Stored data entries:

================

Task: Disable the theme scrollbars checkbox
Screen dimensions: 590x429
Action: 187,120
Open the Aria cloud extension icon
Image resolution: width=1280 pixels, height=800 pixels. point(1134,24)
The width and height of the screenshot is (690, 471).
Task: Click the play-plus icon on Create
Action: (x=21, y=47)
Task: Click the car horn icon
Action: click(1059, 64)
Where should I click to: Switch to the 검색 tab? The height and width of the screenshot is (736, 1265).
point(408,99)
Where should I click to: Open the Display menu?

================

WHAT THIS TASK INVOLVES: Copy out the records once more. Match them exactly.

REPLY TO THE TASK:
Task: Disable the theme scrollbars checkbox
Screen dimensions: 590x429
Action: 187,120
Open the Aria cloud extension icon
Image resolution: width=1280 pixels, height=800 pixels. point(1134,24)
The width and height of the screenshot is (690, 471).
Task: Click the play-plus icon on Create
Action: (x=21, y=47)
Task: Click the car horn icon
Action: click(1059, 64)
Where should I click to: Switch to the 검색 tab? The height and width of the screenshot is (736, 1265).
point(408,99)
Where should I click to: Open the Display menu?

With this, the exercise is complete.